Ichwan berkata bahwa kasus seperti ini membuat para guru cemas ketika akan menghukum siswanya dan akhirnya menjadi tidak peduli ketika siswanya tidak mematuhi peraturan karena mereka takut jika tindakan mendidiknya akan dilaporkan ke polisi seperti Sambudi ini.
Guru yang menerapkan disiplin dalam batas yang bisa dikatakan wajar sesuai norma dan aturan yang berlaku bagi muridnya, malah dituduh melalukan tindakan kriminal.
Kasus pak Sambudi ini ada kaitannya dengan Teori Keadilan dari John Rawls yaitu Difference Principle atau prinsip perbedaan. Menurut John Rawls ketidaksetaraan hanya dapat diterima jika hal tersebut memeberi manfaat besar bagi mereka yang paling dirugikan dalam masyarakaat (the least advantaged). Dalam kasus sambudi ini, jika dia benar-benar tidak bersalah namun diperlakukan secara tidak adil (dijebloskan ke penjara dengan  hasil visum yang janggal dan kesaksian yang lemah), maka ini bisa dilihat sebagai ketidaksetaraan dalam perlakuan terhadapnya.

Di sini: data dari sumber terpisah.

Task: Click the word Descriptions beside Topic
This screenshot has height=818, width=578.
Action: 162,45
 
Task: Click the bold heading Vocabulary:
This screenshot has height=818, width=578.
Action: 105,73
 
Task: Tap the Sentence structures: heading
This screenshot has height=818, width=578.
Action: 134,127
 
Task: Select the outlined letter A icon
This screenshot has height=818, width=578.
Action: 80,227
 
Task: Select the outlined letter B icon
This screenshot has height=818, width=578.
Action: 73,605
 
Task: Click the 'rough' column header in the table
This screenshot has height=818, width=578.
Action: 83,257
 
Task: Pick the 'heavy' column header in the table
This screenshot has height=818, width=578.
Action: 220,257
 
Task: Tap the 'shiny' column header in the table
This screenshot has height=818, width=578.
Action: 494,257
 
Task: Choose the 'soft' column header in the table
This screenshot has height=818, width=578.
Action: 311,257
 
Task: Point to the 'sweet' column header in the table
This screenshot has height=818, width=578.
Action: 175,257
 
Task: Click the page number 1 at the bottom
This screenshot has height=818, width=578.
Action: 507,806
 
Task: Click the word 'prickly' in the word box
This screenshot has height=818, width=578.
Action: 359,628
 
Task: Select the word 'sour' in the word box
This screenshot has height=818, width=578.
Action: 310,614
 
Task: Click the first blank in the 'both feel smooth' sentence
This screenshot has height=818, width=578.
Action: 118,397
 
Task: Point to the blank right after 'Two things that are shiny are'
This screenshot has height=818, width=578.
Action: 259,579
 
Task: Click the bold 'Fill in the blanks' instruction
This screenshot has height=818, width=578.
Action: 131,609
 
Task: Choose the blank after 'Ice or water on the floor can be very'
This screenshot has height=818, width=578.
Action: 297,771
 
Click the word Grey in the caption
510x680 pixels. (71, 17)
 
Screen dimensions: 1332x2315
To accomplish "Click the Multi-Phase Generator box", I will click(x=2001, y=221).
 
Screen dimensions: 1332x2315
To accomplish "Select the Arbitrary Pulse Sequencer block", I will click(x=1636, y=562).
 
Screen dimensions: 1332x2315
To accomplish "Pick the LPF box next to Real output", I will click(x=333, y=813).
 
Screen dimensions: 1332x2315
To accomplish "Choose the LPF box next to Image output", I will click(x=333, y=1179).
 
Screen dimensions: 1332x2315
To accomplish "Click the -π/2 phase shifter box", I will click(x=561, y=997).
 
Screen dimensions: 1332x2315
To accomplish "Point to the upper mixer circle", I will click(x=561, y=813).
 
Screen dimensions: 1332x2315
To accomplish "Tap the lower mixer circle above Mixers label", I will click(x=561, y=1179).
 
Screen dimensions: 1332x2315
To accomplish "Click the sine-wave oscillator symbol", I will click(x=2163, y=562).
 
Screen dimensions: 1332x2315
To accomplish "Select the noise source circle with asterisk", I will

John Rawls juga menekankan pentingnya prosedur yang adil (fair procedures) dalam distribusi keadilan. Menurut Rawls, keadilan tidak hanya bergantung pada hasil tetapi juga pada bagaimana proses itu dilakukan. Jika ada kekeliruan dalam prosedur hukum yang mengarah kepada ketidakadilan (misalnya, bukti yang tidak diperiksa dengan cermat) maka itu melanggar prinsip keadilan procedural John Rawls.